> **Task**: From the entries below, transcribe exactly the lines between the line holding "Click the Incluir um Produto button" and the line holding "You are a computer-use agent. The image", inclusive; skip all other lines.

(Collected data)
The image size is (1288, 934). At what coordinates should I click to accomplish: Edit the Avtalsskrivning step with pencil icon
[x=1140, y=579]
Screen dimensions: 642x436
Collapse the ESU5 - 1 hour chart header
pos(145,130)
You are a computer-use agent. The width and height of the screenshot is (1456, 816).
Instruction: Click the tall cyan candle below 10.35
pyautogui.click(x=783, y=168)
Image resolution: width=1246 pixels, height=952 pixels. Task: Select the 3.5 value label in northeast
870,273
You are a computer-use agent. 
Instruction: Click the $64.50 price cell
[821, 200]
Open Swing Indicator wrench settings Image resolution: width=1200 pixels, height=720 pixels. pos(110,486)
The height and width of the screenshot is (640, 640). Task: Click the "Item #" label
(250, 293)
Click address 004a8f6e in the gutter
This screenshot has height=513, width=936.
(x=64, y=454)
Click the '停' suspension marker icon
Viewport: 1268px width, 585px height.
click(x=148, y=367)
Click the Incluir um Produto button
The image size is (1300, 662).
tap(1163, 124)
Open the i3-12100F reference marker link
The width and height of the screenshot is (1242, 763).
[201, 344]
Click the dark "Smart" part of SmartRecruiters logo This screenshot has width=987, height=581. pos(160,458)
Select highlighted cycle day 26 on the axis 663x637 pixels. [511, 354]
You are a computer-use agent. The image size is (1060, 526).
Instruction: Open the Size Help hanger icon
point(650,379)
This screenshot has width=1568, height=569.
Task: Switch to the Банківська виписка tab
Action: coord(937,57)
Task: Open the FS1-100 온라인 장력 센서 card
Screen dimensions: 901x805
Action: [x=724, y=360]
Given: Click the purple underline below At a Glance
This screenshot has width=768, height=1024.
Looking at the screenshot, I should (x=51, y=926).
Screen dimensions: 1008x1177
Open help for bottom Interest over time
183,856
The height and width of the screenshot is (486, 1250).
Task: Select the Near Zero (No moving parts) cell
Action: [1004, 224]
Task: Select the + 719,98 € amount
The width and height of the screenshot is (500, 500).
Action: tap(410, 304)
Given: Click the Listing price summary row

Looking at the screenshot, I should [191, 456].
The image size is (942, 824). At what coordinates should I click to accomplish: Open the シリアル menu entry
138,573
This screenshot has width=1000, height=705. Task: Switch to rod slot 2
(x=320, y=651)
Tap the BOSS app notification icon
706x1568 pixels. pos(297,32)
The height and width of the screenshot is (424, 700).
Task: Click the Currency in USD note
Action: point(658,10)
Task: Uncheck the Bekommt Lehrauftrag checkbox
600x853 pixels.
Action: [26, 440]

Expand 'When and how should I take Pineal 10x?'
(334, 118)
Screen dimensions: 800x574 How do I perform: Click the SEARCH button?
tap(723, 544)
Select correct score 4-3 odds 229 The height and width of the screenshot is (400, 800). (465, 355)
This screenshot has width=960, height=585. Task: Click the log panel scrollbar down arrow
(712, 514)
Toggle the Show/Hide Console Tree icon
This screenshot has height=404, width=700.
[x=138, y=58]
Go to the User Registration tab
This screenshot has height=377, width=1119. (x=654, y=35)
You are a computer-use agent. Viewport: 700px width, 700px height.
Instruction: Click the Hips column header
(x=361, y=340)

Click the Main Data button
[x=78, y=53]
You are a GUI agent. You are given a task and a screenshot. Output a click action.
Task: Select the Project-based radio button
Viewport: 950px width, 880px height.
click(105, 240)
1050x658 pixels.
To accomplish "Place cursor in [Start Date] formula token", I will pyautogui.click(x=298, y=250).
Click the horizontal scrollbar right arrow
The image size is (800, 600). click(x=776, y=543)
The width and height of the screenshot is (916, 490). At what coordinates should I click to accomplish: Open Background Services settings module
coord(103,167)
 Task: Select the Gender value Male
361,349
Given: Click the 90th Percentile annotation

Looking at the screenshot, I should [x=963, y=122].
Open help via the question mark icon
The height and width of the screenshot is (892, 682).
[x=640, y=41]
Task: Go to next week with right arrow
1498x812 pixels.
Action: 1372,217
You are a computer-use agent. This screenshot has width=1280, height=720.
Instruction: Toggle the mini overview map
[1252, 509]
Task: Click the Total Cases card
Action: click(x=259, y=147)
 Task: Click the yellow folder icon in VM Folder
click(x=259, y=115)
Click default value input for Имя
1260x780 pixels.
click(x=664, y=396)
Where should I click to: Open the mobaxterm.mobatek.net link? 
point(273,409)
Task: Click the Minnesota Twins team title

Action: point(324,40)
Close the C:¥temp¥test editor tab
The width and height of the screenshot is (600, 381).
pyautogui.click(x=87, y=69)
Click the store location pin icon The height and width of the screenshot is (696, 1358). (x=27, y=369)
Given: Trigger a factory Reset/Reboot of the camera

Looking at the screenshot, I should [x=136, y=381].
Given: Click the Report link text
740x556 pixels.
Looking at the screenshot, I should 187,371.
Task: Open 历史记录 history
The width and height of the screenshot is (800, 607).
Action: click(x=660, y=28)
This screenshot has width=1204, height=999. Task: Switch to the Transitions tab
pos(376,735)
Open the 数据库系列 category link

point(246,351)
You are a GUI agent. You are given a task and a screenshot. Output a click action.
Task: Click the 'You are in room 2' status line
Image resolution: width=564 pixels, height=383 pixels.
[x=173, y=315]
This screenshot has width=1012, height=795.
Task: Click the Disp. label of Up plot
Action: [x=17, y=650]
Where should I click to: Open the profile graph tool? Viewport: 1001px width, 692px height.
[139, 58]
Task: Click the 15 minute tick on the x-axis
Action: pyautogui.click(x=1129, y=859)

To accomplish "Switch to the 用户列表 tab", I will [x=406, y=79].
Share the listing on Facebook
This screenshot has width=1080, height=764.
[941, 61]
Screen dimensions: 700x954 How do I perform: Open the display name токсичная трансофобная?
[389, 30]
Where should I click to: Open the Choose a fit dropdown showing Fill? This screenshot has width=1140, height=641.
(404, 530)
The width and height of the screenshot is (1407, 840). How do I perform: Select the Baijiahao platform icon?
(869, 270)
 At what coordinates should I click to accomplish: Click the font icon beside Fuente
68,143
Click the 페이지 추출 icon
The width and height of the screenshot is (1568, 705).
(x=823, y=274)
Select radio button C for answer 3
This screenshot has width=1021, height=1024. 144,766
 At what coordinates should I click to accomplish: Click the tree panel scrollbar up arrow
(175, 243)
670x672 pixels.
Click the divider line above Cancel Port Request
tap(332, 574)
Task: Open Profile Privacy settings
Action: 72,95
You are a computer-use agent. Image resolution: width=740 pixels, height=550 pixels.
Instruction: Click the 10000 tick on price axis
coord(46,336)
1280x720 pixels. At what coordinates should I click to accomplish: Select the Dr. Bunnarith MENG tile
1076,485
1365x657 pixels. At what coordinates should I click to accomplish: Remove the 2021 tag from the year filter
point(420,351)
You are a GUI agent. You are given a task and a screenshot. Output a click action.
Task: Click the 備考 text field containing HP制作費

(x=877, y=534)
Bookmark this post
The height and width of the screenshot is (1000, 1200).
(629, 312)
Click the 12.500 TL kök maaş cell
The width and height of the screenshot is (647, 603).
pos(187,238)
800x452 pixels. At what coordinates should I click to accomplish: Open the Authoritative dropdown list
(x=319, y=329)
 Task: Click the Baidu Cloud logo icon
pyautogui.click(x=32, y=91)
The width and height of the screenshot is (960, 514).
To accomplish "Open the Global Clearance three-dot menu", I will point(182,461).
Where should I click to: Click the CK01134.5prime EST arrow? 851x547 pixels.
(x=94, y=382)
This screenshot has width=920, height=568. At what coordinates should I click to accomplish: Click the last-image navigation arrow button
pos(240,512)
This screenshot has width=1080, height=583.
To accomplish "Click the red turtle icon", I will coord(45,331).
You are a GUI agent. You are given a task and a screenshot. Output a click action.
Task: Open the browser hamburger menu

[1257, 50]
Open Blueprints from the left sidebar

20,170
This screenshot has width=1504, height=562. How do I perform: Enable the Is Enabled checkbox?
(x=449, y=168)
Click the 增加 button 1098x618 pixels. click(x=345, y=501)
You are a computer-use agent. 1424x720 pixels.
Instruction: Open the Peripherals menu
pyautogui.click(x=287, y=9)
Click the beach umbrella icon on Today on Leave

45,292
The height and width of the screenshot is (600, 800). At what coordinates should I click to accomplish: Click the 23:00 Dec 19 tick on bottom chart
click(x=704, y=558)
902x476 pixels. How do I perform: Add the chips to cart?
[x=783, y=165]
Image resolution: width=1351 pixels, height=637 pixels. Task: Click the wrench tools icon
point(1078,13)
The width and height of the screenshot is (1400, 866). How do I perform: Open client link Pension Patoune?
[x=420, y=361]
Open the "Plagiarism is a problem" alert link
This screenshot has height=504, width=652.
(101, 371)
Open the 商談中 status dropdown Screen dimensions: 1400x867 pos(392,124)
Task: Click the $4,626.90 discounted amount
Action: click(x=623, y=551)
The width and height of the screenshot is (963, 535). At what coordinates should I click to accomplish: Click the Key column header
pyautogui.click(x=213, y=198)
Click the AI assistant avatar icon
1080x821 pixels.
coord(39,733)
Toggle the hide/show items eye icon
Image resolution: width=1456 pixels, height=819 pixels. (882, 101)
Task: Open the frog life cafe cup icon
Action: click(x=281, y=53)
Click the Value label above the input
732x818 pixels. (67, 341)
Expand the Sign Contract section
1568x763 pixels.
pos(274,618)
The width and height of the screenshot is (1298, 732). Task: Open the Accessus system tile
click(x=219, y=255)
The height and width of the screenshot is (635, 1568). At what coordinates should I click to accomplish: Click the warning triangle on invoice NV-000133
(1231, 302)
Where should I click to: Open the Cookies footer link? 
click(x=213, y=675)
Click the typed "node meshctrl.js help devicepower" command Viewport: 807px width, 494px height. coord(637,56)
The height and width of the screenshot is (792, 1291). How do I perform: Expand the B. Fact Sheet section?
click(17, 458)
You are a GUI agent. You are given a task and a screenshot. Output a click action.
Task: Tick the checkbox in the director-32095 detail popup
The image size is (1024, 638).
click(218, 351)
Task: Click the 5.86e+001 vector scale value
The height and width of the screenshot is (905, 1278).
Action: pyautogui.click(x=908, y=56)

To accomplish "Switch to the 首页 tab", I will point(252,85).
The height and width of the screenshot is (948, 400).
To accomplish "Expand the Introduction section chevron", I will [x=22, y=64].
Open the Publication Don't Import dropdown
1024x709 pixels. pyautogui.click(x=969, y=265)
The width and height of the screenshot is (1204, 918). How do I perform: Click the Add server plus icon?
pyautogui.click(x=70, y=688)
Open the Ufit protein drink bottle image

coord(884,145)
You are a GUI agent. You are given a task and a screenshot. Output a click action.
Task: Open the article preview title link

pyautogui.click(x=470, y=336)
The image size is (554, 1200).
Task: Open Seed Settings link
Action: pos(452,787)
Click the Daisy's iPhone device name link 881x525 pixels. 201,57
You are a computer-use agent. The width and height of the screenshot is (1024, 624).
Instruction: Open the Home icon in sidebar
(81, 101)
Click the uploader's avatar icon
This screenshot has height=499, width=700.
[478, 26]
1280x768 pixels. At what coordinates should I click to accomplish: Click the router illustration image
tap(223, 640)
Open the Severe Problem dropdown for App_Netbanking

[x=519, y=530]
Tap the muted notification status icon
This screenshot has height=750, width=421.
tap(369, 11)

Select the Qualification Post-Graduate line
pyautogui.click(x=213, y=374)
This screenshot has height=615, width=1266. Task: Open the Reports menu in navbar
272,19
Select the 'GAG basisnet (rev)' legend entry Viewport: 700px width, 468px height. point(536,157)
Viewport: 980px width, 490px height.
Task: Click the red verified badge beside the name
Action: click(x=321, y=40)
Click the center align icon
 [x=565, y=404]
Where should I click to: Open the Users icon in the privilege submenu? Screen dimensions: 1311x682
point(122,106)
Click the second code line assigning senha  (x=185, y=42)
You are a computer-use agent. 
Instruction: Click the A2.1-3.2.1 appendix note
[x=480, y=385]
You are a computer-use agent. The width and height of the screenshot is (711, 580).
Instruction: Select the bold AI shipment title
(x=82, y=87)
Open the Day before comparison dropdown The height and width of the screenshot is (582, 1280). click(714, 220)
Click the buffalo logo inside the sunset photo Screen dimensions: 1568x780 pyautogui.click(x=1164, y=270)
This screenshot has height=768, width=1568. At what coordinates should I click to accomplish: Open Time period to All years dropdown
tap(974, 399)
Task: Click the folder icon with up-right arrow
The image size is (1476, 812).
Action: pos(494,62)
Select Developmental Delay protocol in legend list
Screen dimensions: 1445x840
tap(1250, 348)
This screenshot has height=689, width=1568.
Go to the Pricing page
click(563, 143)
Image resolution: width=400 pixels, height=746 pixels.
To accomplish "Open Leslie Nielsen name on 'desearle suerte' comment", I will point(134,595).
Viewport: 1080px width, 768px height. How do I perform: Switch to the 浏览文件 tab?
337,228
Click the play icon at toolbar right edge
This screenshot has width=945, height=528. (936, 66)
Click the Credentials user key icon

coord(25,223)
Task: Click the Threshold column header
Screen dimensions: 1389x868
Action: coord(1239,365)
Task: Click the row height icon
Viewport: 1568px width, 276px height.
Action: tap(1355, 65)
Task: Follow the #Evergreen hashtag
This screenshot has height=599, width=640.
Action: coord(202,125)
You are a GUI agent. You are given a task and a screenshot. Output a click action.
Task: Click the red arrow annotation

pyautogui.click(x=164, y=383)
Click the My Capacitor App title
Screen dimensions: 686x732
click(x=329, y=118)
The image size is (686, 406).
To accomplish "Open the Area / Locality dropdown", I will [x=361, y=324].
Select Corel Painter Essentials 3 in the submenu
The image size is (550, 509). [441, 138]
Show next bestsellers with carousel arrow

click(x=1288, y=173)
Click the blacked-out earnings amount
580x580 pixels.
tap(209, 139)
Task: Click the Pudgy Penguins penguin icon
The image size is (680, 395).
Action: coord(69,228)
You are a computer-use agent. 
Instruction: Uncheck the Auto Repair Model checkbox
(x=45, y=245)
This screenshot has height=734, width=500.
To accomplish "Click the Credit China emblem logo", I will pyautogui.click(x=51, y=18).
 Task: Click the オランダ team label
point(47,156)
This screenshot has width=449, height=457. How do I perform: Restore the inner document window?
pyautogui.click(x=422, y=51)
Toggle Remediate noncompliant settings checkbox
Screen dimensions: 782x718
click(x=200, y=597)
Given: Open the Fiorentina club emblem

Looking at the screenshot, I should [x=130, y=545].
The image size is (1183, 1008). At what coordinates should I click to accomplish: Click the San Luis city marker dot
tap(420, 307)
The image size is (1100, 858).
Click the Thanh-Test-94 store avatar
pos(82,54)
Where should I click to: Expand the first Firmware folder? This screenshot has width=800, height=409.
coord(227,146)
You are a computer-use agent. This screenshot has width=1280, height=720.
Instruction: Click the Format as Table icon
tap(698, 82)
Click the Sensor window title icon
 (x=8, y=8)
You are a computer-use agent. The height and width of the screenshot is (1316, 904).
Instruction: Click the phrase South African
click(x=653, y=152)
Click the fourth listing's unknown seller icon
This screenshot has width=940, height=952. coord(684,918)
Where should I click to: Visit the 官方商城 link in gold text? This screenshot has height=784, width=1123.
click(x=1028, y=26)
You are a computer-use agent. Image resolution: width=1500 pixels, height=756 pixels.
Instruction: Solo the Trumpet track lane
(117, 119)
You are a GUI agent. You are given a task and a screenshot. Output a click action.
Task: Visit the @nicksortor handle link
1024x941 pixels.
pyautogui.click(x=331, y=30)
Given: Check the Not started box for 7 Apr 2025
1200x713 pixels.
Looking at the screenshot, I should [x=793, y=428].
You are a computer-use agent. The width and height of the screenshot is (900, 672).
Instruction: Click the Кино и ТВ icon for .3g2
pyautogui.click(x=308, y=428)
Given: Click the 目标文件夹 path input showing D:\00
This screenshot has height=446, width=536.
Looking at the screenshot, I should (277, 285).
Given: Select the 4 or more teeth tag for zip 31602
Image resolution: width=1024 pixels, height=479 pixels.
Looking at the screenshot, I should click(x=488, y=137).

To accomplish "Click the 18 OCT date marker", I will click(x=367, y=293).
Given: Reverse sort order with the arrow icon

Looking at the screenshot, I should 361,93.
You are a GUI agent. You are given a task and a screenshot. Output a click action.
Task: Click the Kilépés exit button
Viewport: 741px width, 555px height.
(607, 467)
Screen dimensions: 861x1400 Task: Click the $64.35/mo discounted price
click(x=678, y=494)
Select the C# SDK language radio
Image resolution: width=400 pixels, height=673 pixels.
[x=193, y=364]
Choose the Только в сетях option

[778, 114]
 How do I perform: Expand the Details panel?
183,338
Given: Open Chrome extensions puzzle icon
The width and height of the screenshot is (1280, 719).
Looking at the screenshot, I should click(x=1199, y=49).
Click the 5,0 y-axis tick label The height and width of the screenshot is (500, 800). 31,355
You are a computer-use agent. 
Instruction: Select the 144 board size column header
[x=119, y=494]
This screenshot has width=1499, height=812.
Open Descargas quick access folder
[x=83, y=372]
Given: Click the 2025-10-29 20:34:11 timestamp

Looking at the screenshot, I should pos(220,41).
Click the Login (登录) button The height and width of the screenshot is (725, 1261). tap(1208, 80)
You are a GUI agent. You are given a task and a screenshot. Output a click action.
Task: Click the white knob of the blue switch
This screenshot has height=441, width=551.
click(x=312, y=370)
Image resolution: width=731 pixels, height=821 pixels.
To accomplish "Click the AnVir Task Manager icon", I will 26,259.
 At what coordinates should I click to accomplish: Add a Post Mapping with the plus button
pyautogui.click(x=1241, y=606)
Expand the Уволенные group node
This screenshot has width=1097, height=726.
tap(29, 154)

> **Problem solution**:
Click the Incluir um Produto button
The image size is (1300, 662).
tap(1163, 124)
Open the i3-12100F reference marker link
The width and height of the screenshot is (1242, 763).
[201, 344]
Click the dark "Smart" part of SmartRecruiters logo This screenshot has width=987, height=581. pos(160,458)
Select highlighted cycle day 26 on the axis 663x637 pixels. [511, 354]
You are a computer-use agent. The image size is (1060, 526).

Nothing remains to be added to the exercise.